_Records_:
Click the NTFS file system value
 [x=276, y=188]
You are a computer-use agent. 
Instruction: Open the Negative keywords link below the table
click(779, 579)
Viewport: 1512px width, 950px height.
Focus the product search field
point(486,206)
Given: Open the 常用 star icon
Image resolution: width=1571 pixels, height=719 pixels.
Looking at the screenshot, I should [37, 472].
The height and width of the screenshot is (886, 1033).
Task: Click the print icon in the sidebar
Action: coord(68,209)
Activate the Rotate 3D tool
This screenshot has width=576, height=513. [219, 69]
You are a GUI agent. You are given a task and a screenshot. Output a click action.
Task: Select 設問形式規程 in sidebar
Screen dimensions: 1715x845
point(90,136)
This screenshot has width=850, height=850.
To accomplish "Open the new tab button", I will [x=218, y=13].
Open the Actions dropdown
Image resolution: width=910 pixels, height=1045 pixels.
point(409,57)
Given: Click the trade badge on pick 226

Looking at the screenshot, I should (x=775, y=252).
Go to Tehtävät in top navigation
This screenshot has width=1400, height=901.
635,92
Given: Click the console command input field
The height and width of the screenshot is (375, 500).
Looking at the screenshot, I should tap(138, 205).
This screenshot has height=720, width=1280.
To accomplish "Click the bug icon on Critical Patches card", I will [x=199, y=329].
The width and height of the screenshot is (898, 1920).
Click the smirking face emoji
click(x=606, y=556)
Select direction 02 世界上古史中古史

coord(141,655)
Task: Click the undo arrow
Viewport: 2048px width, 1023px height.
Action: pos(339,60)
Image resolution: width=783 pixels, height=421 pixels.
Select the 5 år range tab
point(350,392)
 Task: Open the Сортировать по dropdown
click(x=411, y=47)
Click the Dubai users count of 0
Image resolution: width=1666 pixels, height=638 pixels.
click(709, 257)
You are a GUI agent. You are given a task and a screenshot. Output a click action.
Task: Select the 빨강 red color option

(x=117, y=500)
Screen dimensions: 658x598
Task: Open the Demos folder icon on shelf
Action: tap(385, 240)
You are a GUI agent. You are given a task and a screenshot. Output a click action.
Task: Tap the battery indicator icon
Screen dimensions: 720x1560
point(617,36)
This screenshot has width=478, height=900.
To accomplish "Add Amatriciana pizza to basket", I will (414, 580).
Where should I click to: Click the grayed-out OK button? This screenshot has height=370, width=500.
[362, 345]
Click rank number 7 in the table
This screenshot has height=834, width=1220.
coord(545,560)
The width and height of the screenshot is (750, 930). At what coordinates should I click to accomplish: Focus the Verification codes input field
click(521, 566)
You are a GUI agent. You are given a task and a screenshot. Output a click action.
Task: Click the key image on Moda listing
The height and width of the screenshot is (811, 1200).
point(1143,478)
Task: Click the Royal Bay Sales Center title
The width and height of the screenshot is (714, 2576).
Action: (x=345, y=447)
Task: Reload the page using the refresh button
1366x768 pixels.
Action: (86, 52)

_Task prompt_: Please output exactly the lines from the one containing "Task: Click the Royal Bay Sales Center title" through the end of the records, both included.

_Task result_:
Task: Click the Royal Bay Sales Center title
The width and height of the screenshot is (714, 2576).
Action: (x=345, y=447)
Task: Reload the page using the refresh button
1366x768 pixels.
Action: (86, 52)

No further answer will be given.